In deze zaak heeft de kantonrechter van de Rechtbank Noord-Holland op 8 mei 2024 een tussenuitspraak gedaan in een verzetprocedure tussen Kenya Airways Limited, de vervoerder, en een passagier. De passagier had eerder een vordering ingesteld tegen de vervoerder wegens compensatie voor een vertraagde vlucht op 16 mei 2022 van Amsterdam-Schiphol naar Nairobi, Kenia. De vervoerder was niet verschenen en werd bij verstekvonnis op 11 oktober 2023 veroordeeld tot betaling van € 600,00 aan compensatie, maar ging in verzet tegen dit vonnis. De vervoerder stelde dat de passagier al op 29 november 2022 was gecompenseerd via AirHelp, en dat de passagier ten onrechte opnieuw een vordering had ingesteld, wat zou neerkomen op misbruik van procesrecht.
De kantonrechter heeft vastgesteld dat de Nederlandse rechter bevoegd is en dat de vervoerder voldoende bewijs heeft geleverd dat de compensatie al was voldaan. De passagier heeft niet gereageerd op het verweer van de vervoerder, waardoor de feiten van de vervoerder als vaststaand worden aangenomen. De kantonrechter oordeelt dat het verzet gegrond is en dat het verstekvonnis niet in stand kan blijven. De passagier wordt niet-ontvankelijk verklaard in zijn oorspronkelijke vordering.

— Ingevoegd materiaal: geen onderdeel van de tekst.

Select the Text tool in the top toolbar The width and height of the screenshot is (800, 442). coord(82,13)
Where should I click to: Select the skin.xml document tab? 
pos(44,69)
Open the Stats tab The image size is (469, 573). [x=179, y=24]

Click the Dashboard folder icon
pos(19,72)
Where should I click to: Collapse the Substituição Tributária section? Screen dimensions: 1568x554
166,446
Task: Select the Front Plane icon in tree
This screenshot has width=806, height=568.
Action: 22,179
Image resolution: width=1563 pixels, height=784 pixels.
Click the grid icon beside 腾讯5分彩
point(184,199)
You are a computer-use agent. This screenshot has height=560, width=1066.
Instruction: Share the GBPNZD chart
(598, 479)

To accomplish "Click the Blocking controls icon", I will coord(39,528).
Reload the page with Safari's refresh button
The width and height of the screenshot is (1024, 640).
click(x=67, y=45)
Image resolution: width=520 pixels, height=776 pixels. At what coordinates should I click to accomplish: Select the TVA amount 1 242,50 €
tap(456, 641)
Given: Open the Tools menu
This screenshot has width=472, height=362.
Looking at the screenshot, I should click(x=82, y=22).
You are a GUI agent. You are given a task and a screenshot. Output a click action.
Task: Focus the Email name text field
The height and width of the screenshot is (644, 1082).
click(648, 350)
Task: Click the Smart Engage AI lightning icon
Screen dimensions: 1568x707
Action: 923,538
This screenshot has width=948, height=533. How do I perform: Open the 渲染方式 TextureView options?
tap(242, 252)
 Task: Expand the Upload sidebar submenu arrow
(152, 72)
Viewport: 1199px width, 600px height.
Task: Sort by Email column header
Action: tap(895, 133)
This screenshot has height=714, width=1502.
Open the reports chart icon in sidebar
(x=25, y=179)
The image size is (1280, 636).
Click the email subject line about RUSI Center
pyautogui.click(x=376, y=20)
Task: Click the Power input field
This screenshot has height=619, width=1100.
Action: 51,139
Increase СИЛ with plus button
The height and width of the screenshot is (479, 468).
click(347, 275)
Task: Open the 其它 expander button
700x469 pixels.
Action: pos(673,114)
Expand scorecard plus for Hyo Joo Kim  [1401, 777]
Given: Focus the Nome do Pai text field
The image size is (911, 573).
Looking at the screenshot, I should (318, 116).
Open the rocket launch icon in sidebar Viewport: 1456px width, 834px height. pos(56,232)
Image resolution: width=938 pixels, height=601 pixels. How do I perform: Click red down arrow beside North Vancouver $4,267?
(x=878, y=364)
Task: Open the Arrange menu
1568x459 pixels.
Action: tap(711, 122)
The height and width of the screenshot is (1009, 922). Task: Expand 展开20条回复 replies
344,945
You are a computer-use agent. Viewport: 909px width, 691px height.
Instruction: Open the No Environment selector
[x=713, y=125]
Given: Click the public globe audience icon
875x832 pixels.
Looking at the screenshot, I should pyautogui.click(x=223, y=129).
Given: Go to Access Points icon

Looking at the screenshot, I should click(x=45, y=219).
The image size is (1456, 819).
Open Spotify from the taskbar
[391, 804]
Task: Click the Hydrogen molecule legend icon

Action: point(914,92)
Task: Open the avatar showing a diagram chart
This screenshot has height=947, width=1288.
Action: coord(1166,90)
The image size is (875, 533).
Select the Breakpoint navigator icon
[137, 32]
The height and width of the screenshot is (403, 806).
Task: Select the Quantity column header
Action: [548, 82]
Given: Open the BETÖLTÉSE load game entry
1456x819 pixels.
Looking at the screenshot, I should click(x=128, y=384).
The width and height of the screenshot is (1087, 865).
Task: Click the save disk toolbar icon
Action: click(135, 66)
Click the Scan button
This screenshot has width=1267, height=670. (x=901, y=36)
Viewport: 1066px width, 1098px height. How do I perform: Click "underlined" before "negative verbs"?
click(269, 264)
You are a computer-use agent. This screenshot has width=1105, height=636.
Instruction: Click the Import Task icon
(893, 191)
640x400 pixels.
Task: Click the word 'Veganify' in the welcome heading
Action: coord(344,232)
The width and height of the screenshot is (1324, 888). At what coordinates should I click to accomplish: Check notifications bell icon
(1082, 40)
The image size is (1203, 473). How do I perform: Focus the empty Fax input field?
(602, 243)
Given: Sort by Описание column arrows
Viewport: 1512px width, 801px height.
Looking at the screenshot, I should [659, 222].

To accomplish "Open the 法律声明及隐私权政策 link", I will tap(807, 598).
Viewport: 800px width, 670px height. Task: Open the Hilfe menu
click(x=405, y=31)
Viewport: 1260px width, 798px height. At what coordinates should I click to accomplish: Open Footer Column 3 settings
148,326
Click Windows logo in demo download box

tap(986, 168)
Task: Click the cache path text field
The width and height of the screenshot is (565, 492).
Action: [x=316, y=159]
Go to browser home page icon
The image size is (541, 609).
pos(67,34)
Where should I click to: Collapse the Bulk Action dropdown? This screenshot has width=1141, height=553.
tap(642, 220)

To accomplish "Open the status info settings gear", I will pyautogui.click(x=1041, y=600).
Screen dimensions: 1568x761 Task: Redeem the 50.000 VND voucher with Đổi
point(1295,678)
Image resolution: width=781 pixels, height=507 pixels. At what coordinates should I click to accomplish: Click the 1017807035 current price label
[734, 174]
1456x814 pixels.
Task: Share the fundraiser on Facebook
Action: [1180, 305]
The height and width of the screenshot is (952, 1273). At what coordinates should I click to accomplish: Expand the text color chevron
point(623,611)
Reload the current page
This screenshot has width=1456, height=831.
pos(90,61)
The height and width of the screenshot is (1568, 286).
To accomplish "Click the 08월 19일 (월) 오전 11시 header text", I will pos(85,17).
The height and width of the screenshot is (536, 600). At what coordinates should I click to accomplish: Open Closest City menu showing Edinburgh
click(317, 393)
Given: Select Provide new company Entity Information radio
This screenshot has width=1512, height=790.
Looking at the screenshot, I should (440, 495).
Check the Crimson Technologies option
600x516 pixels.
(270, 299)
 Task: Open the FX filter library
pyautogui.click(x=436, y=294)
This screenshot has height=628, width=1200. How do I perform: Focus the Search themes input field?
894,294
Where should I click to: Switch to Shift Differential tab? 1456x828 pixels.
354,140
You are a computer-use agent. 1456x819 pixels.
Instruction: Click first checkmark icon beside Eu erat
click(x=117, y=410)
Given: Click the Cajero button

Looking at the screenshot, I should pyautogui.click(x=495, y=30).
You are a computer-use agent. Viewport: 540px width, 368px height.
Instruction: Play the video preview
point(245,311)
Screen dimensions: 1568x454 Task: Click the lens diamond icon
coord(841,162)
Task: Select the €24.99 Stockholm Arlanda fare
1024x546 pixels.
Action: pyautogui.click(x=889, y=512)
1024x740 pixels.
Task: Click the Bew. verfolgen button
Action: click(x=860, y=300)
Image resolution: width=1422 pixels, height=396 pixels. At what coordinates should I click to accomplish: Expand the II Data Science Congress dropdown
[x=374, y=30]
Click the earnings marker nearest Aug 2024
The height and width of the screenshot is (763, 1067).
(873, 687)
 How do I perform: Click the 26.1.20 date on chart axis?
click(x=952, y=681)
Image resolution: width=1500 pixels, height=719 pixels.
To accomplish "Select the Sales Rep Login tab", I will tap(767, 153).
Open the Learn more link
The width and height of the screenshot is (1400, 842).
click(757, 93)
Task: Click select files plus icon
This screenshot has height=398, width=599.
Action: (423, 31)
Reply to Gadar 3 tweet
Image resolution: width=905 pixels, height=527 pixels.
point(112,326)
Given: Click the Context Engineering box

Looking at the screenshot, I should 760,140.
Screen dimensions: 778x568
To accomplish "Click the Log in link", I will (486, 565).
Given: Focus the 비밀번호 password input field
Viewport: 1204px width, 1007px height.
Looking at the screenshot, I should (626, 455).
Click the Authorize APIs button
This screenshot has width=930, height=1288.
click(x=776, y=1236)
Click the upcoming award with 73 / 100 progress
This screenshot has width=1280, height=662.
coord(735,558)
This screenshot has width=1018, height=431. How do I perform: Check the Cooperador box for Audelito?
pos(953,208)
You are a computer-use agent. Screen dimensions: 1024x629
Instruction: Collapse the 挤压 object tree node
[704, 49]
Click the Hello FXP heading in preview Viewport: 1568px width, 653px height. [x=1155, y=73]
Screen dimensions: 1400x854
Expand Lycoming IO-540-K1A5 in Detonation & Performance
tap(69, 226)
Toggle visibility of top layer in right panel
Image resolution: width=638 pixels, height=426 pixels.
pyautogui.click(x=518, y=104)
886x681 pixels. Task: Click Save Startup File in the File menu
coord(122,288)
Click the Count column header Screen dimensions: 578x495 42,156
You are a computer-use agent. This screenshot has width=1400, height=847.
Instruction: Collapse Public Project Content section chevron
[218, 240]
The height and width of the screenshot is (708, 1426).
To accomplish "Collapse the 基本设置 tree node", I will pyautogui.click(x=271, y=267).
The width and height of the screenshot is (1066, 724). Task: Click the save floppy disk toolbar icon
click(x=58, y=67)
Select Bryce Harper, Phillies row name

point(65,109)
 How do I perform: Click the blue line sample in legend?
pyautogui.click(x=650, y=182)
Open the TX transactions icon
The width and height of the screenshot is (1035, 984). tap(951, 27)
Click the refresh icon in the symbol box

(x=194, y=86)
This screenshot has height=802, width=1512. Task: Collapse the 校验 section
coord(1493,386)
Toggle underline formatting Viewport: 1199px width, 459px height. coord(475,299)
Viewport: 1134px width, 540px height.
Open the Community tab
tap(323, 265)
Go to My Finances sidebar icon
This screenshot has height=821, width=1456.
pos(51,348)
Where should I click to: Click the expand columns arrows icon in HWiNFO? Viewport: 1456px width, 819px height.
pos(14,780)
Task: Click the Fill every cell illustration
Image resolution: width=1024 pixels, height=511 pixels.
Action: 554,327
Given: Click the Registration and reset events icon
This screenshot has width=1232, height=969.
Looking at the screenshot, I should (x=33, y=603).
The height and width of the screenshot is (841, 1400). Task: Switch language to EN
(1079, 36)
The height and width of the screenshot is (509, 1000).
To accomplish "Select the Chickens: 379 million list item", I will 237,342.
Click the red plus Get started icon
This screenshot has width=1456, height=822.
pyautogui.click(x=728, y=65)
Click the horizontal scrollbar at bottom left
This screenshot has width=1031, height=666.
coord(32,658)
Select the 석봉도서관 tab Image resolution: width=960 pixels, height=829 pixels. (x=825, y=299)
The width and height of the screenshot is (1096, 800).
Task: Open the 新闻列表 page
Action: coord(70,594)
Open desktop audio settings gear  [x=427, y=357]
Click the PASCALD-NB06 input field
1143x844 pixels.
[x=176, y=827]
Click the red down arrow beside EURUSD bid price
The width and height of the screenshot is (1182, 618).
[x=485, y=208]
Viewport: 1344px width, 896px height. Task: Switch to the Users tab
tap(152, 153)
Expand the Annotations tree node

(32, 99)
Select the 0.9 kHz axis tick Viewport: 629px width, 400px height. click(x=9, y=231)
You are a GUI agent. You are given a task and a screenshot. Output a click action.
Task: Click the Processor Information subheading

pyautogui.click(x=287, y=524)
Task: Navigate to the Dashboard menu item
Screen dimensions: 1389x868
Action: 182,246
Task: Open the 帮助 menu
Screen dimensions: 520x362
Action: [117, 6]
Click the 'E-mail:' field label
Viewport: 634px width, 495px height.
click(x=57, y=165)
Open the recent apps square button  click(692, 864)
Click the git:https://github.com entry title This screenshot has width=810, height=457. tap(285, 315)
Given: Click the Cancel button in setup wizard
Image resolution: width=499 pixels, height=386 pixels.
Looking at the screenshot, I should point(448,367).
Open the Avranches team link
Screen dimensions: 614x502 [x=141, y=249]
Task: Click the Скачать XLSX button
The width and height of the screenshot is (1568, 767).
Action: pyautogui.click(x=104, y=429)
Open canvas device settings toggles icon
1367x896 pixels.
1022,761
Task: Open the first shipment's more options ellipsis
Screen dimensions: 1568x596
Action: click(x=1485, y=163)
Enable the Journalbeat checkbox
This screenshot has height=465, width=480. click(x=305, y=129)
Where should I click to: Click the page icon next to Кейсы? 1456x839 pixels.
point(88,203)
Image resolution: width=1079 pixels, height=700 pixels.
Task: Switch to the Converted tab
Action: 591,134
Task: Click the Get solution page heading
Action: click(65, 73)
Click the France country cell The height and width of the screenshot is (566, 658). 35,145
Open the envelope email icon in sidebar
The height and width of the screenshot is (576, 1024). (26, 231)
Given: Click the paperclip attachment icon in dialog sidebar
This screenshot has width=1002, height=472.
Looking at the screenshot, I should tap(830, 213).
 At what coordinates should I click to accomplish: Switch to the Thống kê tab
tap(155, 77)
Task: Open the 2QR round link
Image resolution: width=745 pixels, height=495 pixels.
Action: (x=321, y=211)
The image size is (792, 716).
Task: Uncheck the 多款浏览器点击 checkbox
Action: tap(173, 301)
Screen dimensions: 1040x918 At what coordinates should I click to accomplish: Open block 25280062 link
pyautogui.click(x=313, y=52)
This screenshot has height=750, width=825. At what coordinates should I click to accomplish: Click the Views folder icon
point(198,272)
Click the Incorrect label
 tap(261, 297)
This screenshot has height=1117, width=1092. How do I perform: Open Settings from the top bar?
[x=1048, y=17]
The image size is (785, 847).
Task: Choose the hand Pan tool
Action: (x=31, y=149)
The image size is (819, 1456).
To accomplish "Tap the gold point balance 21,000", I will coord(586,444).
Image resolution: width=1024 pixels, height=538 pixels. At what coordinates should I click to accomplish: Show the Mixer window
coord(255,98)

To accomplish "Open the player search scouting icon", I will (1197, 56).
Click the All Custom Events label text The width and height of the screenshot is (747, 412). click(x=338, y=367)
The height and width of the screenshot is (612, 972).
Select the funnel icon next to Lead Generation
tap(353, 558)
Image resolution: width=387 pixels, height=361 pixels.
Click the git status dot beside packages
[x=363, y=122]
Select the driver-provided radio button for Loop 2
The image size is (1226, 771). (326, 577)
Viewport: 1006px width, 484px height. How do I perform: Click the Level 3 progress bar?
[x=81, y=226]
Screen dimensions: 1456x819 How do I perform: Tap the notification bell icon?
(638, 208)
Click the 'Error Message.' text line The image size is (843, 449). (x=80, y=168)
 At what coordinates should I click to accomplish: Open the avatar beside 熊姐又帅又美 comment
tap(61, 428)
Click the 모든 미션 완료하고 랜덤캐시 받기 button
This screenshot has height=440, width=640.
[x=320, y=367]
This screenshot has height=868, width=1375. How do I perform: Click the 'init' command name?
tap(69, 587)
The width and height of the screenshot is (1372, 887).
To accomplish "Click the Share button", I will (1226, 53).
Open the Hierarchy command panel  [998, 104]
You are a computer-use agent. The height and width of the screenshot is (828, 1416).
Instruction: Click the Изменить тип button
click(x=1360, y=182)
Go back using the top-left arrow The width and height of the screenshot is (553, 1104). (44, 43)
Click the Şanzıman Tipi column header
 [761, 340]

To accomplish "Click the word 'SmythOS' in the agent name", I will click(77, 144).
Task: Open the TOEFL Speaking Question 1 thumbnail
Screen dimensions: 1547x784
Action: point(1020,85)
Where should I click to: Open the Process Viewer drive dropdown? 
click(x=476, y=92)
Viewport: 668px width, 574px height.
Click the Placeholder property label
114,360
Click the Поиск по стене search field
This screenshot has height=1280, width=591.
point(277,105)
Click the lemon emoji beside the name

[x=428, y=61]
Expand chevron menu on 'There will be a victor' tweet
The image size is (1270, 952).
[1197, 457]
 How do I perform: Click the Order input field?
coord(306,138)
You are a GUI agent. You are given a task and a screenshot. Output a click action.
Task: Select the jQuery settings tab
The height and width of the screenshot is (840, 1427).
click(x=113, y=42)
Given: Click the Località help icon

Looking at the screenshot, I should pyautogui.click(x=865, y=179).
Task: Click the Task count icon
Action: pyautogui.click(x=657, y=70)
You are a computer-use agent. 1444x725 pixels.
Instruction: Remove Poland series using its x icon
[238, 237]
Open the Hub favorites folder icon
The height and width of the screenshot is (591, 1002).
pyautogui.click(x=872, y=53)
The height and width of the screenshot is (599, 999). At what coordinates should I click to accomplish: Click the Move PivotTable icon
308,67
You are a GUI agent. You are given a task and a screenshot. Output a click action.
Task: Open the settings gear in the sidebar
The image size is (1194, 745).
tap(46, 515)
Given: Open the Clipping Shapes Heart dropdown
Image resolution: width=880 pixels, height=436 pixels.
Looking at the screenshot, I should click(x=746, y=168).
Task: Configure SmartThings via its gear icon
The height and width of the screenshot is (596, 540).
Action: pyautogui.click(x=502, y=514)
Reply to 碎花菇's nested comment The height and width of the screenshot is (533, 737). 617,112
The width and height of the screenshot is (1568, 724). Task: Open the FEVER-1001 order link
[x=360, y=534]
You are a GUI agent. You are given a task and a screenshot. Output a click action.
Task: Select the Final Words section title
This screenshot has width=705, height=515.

Daarnaast heeft de kantonrechter overwogen dat de vervoerder recht heeft op vergoeding van de werkelijke proceskosten, omdat er sprake is van misbruik van procesrecht door de passagier. De vervoerder moet echter specificeren welke kosten zijn gemaakt in de verzetprocedure, waarna de passagier hierop kan reageren. De zaak wordt aangehouden voor verdere behandeling van de proceskosten.